While price competition remains an important factor in this market, elements such as quality, customer service, range of products, and ease of shopping are becoming ever more important. The Big Four have begun to accept that focusing solely on price is not going to work in an environment where the discounters always offer the cheapest option. What’s more, Aldi and Lidl have become renowned for offering quality produce, with many award winning offerings. So, as the discounters have moved away from being seen only as the ‘cheapest option’, the Big Four have had to highlight what else they can offer.
Sainsbury’s has long been a supermarket that is associated with quality. Out of the Big Four, Sainsbury’s consistently comes out on top in consumer opinion polls. As such, the company has been able to focus on other areas to distinguish its offering. For Sainsbury’s the focus has become increasingly on offering a multichannel experience for consumers, with shoppers able to buy its products whenever and wherever they like. Online sales for the company have been hugely out-performing overall sales, making a focus on ecommerce and mcommerce a sensible strategy.

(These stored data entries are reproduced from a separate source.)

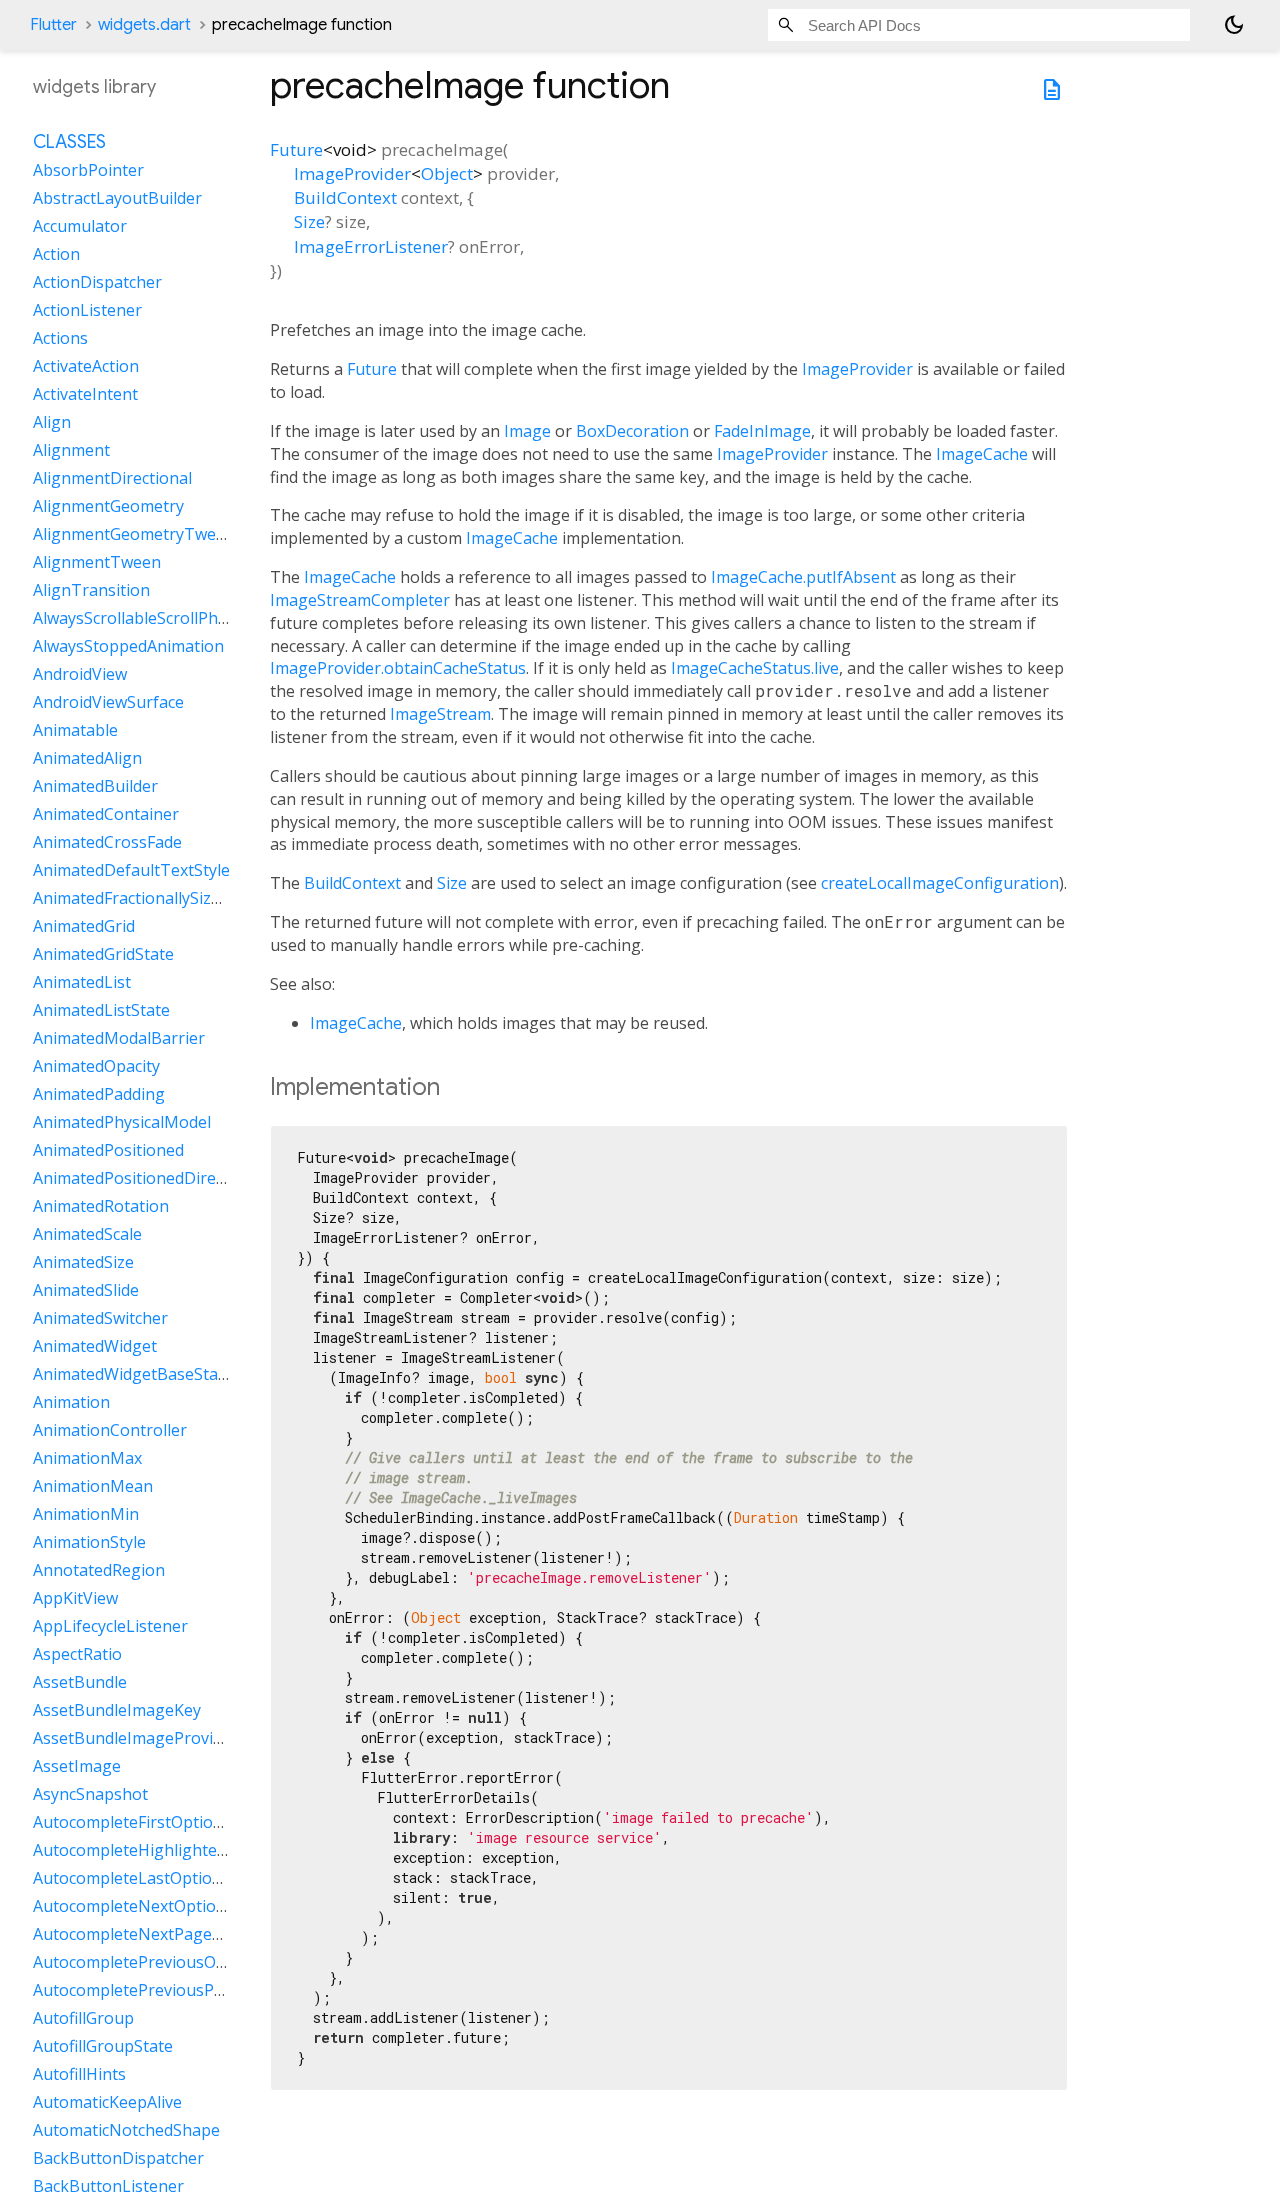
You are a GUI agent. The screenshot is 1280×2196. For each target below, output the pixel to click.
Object (447, 173)
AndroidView (80, 675)
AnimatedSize (83, 1263)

Sainsbury’s is currently trialing its one-hour delivery service in three London stores, for customers living within a 3km radius and with a maximum limit of 20 products per order. The plan is for the retailer to roll out the service to a total of 30 stores by Christmas 2016. This delivery option is likely to be particularly successful in London, where there exist a number of successful food and drink delivery services, suggesting that the demand is there.